W krajach, w których występuje wysoki standard życia, obserwuje się spadek zachorowań na różnego rodzaju infekcje. Jednak jednocześnie w tych rejonach zwiększa się ryzyko chorób autoimmunologicznych i zapalnych. Obecne zjawisko wyjaśnia hipoteza higieny.
Co to jest hipoteza higieniczna?
Hipoteza higieniczna mówi o tym, że osoby, które za bardzo dbają o higienę są bardziej narażone na choroby i uczulenia. Dzieje się tak, ponieważ środki myjące, takie jak mydło i żele do kąpieli, razem z brudem zmywają z ludzkiego ciała także pożyteczne bakterie. Na ich miejsce przenoszą się bakterie i grzyby, które wywołują choroby i alergie. Profesor Piotr Kuna (dyrektor Uniwersyteckiego Szpitala Klinicznego nr 1 im. Barlickiego Uniwersytetu Medycznego w Łodzi) uważa, że bardzo duże znaczenie w kształtowaniu prawidłowej odporności odgrywa to, jakie bakterie zasiedlają ludzki organizm.
Brudna zabawa a zdrowie i rozwój
Bakterie, grzyby, insekty, zwłaszcza te w glebie, zapewniają właściwości prozdrowotne pokarmu. Ponadto kontakt z ziemią, a tym samym bakteriami znajdującymi się w niej, może pobudzać produkcję serotoniny, czyli hormonu szczęścia. Co tłumaczy to, jak chętnie dzieci brudzą się i są z tego powodu szczęśliwe. Nie trudno zauważyć, jak spędzanie czasu na świeżym powietrzu oddziałuje na maluchy. Badania potwierdzają, że dzieci wychodzące na spacery i bawiące się w otoczeniu zieleni, są bardziej skoncentrowane, spokojniejsze oraz zadowolone, niż rówieśnicy, którzy wolny czas spędzają przed telewizorem lub komputerem.

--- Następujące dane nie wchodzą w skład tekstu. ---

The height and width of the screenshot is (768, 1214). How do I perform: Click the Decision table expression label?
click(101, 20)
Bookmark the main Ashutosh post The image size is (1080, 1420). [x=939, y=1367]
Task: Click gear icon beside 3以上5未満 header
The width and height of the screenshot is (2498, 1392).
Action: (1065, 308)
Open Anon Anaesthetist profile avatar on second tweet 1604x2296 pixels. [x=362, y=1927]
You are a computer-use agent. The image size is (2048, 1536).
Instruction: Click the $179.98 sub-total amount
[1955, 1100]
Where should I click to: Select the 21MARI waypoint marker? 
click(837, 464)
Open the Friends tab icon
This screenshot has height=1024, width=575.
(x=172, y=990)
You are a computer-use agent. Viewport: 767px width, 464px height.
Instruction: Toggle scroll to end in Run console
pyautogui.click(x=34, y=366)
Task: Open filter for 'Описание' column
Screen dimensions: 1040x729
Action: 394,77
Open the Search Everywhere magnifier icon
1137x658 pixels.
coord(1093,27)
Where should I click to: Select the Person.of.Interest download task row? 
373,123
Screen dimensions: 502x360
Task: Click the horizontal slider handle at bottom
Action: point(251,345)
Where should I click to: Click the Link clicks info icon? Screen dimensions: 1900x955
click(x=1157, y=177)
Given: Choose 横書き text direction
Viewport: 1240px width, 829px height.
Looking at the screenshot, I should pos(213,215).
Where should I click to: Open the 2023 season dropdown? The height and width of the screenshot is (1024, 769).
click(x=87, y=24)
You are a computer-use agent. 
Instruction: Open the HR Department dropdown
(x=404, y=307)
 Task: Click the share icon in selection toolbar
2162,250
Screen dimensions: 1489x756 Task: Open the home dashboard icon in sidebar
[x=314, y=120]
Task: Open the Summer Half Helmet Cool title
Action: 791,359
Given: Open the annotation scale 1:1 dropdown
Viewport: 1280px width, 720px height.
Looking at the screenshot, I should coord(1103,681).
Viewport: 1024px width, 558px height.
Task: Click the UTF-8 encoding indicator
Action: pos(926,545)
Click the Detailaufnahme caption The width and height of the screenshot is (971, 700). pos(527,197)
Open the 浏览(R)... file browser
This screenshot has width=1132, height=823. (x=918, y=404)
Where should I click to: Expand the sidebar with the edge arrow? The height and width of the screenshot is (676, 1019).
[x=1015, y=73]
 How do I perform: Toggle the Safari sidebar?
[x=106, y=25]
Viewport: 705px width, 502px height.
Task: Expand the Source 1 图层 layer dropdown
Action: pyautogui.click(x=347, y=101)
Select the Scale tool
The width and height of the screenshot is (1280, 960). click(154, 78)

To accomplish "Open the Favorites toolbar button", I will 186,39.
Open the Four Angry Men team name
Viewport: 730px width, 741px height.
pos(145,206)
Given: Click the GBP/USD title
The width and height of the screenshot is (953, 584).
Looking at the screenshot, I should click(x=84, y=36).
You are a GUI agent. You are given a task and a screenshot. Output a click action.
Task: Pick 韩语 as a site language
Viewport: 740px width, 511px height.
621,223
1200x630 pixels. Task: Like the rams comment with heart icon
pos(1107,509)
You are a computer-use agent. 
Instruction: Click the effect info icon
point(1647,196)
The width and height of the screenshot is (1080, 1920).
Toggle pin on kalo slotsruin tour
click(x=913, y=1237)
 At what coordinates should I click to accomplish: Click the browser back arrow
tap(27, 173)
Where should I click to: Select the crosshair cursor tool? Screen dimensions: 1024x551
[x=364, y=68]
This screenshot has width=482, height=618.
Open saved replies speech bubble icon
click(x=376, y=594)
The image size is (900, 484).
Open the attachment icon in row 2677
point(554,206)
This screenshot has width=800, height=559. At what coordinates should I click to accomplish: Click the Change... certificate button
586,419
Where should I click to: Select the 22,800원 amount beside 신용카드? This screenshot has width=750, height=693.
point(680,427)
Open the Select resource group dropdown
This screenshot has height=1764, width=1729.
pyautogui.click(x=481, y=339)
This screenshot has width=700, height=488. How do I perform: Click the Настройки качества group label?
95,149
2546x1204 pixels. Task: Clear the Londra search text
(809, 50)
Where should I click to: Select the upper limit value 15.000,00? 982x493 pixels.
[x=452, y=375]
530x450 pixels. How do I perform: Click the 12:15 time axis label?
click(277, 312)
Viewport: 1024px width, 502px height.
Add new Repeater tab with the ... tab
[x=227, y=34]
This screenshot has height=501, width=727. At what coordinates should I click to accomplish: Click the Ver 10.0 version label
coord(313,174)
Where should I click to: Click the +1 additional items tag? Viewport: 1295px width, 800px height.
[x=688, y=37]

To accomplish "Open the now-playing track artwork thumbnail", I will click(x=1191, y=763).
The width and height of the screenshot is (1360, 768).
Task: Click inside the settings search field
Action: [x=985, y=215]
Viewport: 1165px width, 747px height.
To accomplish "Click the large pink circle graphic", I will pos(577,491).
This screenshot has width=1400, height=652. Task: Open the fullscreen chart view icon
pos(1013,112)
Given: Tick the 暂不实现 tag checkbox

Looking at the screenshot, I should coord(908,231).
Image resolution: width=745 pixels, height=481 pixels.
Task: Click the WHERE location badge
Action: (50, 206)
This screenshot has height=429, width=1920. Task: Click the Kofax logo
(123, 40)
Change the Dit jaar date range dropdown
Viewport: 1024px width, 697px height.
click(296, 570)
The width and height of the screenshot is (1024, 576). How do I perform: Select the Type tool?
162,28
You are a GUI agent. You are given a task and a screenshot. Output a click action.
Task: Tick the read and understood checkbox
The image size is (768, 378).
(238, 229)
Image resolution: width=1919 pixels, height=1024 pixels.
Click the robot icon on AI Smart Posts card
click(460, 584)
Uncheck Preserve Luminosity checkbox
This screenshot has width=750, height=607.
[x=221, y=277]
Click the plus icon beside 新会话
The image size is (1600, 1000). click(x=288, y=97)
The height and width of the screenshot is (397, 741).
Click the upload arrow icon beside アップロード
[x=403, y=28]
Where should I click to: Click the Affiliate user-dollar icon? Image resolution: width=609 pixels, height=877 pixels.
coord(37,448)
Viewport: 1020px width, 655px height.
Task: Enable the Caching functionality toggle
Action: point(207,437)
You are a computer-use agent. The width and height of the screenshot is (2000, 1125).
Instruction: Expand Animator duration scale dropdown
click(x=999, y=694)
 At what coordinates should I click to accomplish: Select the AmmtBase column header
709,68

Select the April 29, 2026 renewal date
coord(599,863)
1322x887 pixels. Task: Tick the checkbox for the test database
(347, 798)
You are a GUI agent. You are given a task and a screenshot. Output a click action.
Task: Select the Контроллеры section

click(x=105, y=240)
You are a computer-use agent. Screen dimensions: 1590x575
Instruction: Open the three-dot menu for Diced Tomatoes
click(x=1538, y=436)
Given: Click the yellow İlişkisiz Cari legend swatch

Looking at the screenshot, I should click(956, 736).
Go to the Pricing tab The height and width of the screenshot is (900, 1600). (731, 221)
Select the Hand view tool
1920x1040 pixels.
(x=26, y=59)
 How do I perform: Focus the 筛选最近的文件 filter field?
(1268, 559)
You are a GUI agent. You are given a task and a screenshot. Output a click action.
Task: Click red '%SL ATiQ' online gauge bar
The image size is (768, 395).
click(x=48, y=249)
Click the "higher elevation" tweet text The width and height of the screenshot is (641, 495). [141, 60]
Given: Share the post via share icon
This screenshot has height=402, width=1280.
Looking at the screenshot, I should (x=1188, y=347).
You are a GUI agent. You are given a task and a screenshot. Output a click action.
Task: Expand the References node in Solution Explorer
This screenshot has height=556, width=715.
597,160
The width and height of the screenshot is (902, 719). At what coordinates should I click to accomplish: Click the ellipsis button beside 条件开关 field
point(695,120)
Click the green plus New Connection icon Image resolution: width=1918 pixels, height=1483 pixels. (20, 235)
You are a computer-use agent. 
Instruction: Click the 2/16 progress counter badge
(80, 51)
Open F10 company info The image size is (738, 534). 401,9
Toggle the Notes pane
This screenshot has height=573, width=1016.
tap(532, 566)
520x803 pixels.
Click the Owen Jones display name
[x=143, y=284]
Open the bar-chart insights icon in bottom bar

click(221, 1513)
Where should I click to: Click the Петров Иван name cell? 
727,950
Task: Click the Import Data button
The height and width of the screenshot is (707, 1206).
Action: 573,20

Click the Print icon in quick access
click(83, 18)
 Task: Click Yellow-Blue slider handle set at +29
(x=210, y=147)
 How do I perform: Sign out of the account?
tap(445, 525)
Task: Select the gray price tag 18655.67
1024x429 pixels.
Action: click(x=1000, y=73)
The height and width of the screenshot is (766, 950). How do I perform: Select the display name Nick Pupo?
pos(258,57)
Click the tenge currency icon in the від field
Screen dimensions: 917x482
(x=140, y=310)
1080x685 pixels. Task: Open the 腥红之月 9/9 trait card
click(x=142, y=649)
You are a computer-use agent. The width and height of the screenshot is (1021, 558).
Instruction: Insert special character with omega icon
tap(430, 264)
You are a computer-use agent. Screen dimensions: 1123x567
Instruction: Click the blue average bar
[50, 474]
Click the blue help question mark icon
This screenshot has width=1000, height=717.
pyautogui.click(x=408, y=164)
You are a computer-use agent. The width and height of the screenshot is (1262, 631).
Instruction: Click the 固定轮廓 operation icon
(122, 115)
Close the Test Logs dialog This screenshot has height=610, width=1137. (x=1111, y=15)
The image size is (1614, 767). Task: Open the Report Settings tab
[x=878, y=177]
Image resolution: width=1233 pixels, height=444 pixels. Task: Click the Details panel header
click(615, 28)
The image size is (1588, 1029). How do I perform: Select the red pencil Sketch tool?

Hipoteza starych przyjaciół
Hipoteza starych przyjaciół to twierdzenie, które mówi o tym, że człowiek na wszystkich etapach ewolucji narażony był i jest na obcowanie ze stosunkowo niegroźnymi mikroorganizmami, czyli tak zwanymi „starymi przyjaciółmi”. Bakterie, pasożyty i wirusy odgrywają istotną rolę w utrzymaniu zdrowia i dobrej kondycji układu odpornościowego, a także zdrowych jelit. Ludzki organizm żyje w symbiozie z tymi drobnoustrojami, a one wzmacniają jego odporność. Jeśli jednak w zbyt czystych warunkach flora bakteryjna człowieka zostaje zubożona, zredukowana, to dochodzi do zwiększenia ryzyka chorób o podłożu immunologicznym.
Badania potwierdzają, że w miastach jest 4 razy więcej alergików niż na wsi. Naukowcy porównali próbki pobrane z gospodarstwa wiejskiego oraz miejskiego apartamentowca. Badania wykazały, że ilość mikroorganizmów w jednym i drugim środowisku jest porównywalna. Różnią się one jednak różnorodnością występujących w nich gatunków bakterii. W gospodarstwach wiejskich znajdowało się o wiele więcej różnych rodzajów drobnoustrojów, w porównaniu ze środowiskiem z apartamentowca, gdzie było ich niewiele. W jelitach dzieci, które cierpią na alergię, znajduje się zbyt mała różnorodność drobnoustrojów. Zatem, im więcej gatunków baterii w jelitach, tym lepiej dla zdrowia dziecka, czemu nie służy nadmierne i przesadne dbanie o czystość.